Andererseits gönnt sich die britische Hauptstadt seit Jahren mit dem sommerlichen Serpentine Pavilion in Kensington Gardens eine Architekturetüde der Sonderklasse. In diesem Jahr durfte ihn die Mexikanerin Frida Escobedo gestalten (bis 7. Oktober). Ihr geometrischer Pavillon mit durchscheinendem Gitter aus Zementdachziegeln kommt freilich deutlich düsterer daher als jener heitere Schirm, den ihr Vorgänger Francis Kéré im vergangenen Jahr dort aufspannte. Und als wäre der sommerliche Pavillon nicht Inspiration genug, den baukulturellen Geist spielerisch vergnügt zu weiten, stapelt Christo gleich nebenan auf dem Serpentine-See bunte Fässer zu einer 20 m hohen Mastaba (bis 23. September). Ihre Rot- und Blautöne spiegeln sich neben den unbeeindruckt im Wasser schwimmenden Schwänen, unablässig fotografiert von Kunstpilgern, während der strohtrockene Park unter dem Sommer ächzt. Ein Bild, nicht für alle Tage, sondern für besondere Momente, wie Berlin es mit dem verpackten Reichstag erleben durfte. Grüner, aber nicht weniger kunstsinnig präsentiert sich der besser gewässerte Regent’s Park, wo bis 8. Oktober die Kunsttausendsassas von Frieze zur öffentlichen Skulpturenschau einladen – ebenfalls umsonst und draußen.

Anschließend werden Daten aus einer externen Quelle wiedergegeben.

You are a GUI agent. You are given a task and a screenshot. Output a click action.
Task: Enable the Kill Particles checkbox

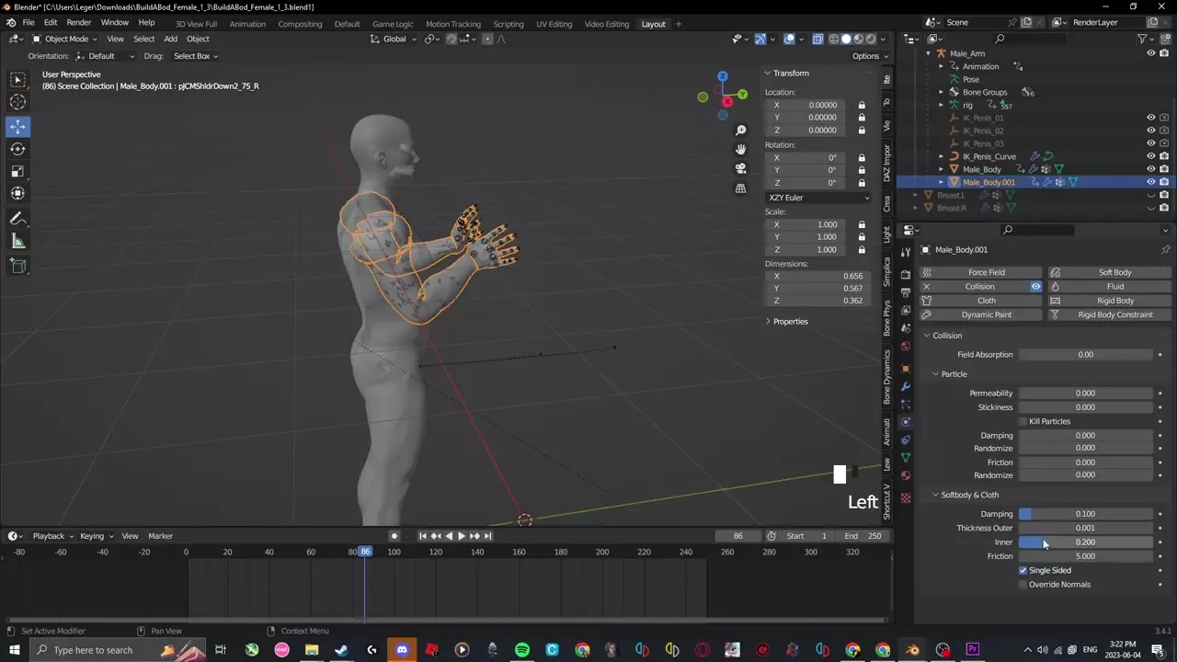(x=1023, y=422)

Wer sich derweil durch die vermeintlich sozialen Medien klickt, dem fällt auf, um wie vieles intensiver der architektonische Diskurs im angelsächsischen Raum ausfällt. Das gilt sowohl in Sachen Brutalismus-Renaissance wie dem seit jüngstem aufflackernden Postmoderne-Revival. Und beides lässt sich in London bestens hinterlegen. Zum einen bei einem Besuch in der großartigen Hayward Gallery, Teil des leider noch immer nicht in seiner Gesamtheit denkmalgeschützten brutalistischen Southbank Centre. Erst zu Beginn des Jahres wurde der atemberaubende Sichtbetonbau (Higgs and Hill, Norman Engleback, Ron Herron, Warren Chalk, 1961-68) nach einer zurückhaltenden Renovierung durch Feilden, Clegg, Bradley wiedereröffnet. Einen Einstieg in die anstehende Wiederentdeckung der Postmoderne bietet derweil eine durch den Katalog bestens dokumentierte Ausstellung in Sir John Soane’s Museum, ab 1792 Wohnhaus des Architekten. Durch die Vielzahl der (wiederum zumeist unbeschrifteten) Sammlungsstücke Soanes verströmt das Museum eine geradezu stupende Gelehrsamkeit. Damit steht es beispielhaft für das tiefergehende weil traditionsreichere baukulturelle Bewusstsein auf der Insel.